• Task:
Display each line of the entries below that contains the string "Open", matching case exactly.

• Rows:
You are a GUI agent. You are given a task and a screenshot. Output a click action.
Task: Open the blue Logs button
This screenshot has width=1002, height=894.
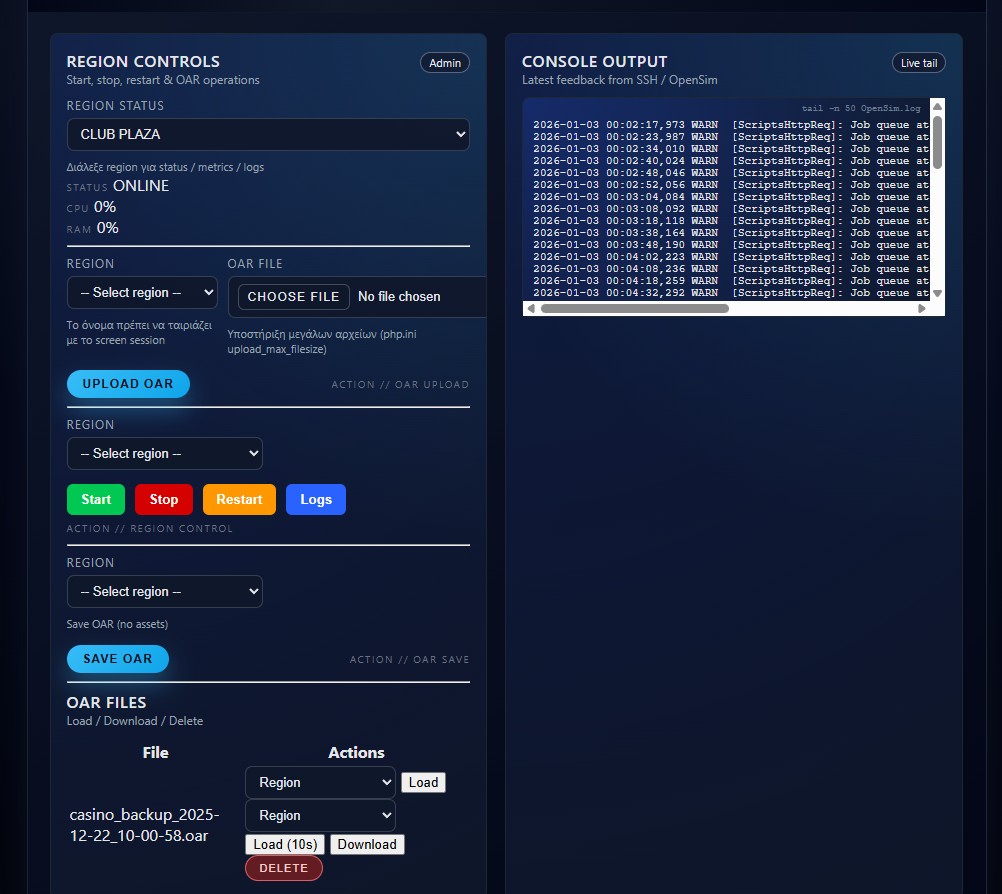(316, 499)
==
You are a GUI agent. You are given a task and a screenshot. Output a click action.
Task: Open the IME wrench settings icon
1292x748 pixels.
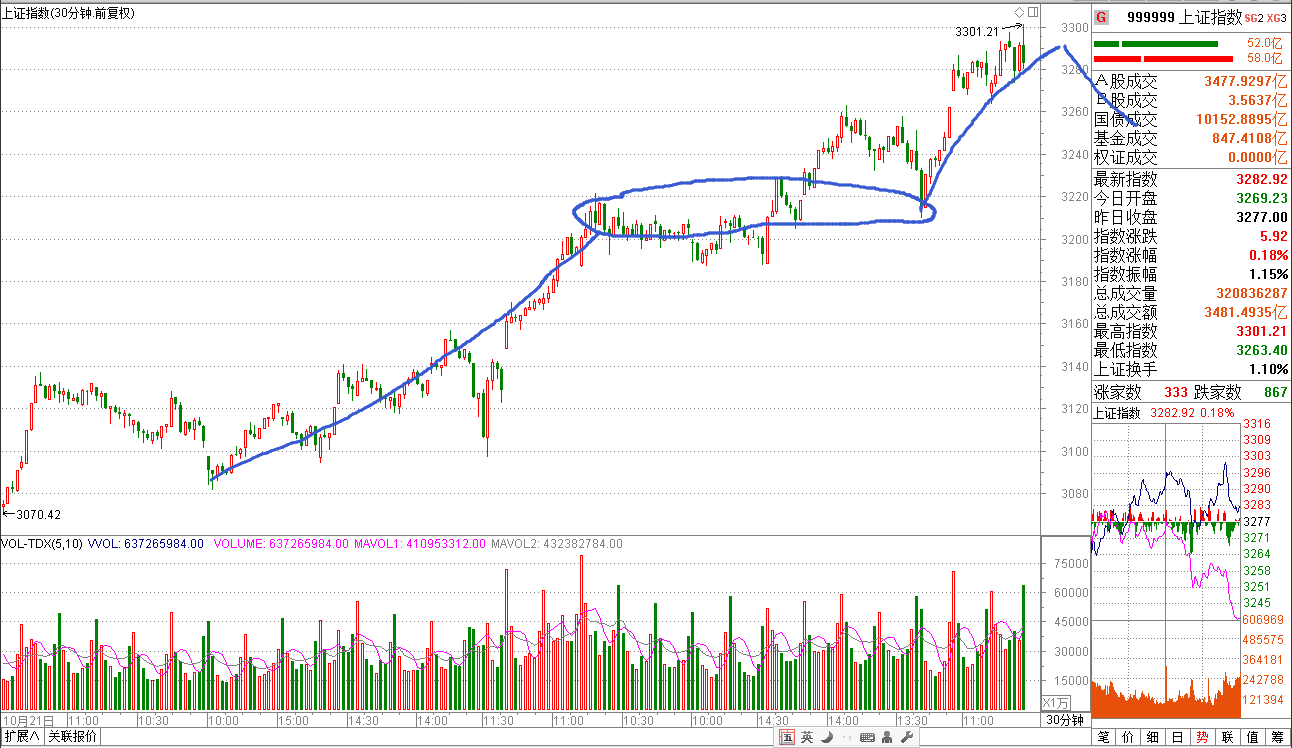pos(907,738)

• Completed task:
Task: Open the blue Logs button
Task: Open the IME wrench settings icon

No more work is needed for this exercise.